# Really odd 1911 10mm



## GoneCoastal (May 1, 2008)

Looks like a single action with a double action type trigger for whatever reason.

http://www.gunbroker.com/Auction/ViewItem.aspx?Item=287247574


----------



## scubapro (Nov 27, 2010)

That almost looks like a Seecamp conversion. If you look closely, you can see the SA trigger that has been pinned back -- with the DA trigger added. The Seecamp conversion _usually_ included a telltale "nub" that was added to the front of the trigger guard -- but I suppose Mr. Seecamp did some without that feature...or either someone copied his conversion process.

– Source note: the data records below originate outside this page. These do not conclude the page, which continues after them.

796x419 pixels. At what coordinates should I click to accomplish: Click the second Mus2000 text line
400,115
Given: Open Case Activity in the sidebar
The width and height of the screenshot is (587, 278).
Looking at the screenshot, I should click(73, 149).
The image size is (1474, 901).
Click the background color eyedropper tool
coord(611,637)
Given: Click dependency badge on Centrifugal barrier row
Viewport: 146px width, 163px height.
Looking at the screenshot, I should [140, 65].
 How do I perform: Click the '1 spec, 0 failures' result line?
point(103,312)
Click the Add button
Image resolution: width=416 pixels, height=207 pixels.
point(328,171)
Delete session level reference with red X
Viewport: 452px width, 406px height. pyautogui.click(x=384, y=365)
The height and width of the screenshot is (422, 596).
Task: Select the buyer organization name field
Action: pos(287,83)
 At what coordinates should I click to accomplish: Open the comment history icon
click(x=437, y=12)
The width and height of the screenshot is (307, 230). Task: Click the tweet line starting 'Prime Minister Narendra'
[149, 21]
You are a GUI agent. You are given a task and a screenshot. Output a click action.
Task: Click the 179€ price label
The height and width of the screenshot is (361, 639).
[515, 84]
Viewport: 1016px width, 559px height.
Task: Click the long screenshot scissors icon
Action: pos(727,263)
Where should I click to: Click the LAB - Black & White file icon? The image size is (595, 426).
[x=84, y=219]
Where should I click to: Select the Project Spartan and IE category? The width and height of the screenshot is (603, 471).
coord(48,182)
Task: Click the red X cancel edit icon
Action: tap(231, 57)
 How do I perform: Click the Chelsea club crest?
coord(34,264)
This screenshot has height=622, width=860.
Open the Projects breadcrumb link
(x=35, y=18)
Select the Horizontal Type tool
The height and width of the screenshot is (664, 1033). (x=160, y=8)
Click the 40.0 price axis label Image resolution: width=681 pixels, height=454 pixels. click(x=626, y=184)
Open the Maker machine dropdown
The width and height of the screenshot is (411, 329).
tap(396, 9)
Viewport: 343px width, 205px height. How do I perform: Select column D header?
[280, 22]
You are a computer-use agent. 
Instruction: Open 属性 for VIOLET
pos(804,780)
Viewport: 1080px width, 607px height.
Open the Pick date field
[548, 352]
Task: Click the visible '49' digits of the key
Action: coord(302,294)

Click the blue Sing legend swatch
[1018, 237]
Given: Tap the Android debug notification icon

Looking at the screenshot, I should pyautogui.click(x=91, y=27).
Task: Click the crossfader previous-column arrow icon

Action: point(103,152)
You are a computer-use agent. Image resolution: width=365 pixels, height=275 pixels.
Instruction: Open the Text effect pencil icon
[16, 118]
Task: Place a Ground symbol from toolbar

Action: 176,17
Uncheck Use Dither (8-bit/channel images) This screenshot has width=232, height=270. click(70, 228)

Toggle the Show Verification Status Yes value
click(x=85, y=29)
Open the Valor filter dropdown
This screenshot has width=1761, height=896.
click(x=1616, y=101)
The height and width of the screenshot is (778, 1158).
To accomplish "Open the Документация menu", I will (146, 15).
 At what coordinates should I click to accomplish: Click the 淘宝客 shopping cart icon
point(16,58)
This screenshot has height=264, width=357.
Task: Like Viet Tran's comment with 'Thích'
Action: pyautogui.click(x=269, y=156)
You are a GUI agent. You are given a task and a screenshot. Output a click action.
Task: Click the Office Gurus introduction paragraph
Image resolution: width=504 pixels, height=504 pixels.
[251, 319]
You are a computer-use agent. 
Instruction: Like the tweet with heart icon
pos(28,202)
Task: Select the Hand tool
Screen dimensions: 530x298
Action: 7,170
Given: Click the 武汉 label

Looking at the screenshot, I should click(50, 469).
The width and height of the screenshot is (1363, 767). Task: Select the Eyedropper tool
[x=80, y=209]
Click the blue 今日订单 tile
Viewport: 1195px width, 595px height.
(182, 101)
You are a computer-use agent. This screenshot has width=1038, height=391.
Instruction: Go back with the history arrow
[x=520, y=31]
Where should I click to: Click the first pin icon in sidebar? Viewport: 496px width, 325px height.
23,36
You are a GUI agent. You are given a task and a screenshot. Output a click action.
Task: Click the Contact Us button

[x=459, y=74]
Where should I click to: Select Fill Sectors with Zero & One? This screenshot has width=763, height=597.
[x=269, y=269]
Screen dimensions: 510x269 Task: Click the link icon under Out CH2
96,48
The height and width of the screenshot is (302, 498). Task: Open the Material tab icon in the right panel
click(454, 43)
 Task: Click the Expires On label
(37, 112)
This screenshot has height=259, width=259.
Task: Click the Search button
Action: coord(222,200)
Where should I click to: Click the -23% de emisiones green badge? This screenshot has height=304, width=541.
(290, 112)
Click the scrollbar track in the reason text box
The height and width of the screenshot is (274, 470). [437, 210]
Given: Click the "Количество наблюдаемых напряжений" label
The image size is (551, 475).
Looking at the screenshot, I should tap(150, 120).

http://www.m1911.org/seecamp.htm


----------



## Linkovich (Oct 24, 2007)

According to the link to the GB auction it's an Essex, which would make it one of the Seecamp licensed conversions. That would explain the lack of the nub on the trigger guard. You can see the plate on the right side of the gun covering the DA mechanism


----------



## GoneCoastal (May 1, 2008)

http://thefiringline.com/forums/showthread.php?p=2549755


I should have googled it last night.

I looked at one of the ODI guns years ago and all I remember was the horrendous DA trigger. BPW has quite a few 1911s on GB and I was just browsing for 10mm last night. There is a Auto Ordnance on GB which may be a decent deal for a starter 1911 10mm if one doesnt want to pay 1000 for a Delta. I think Im going to research what goes into a 10mm 1911 build and see what it would cost to build one myself.


----------



## tgibson85 (Nov 7, 2011)

Linkovich said:


> According to the link to the GB auction it's an Essex, which would make it one of the Seecamp licensed conversions. That would explain the lack of the nub on the trigger guard. You can see the plate on the right side of the gun covering the DA mechanism


 
That would be the dead give away.


----------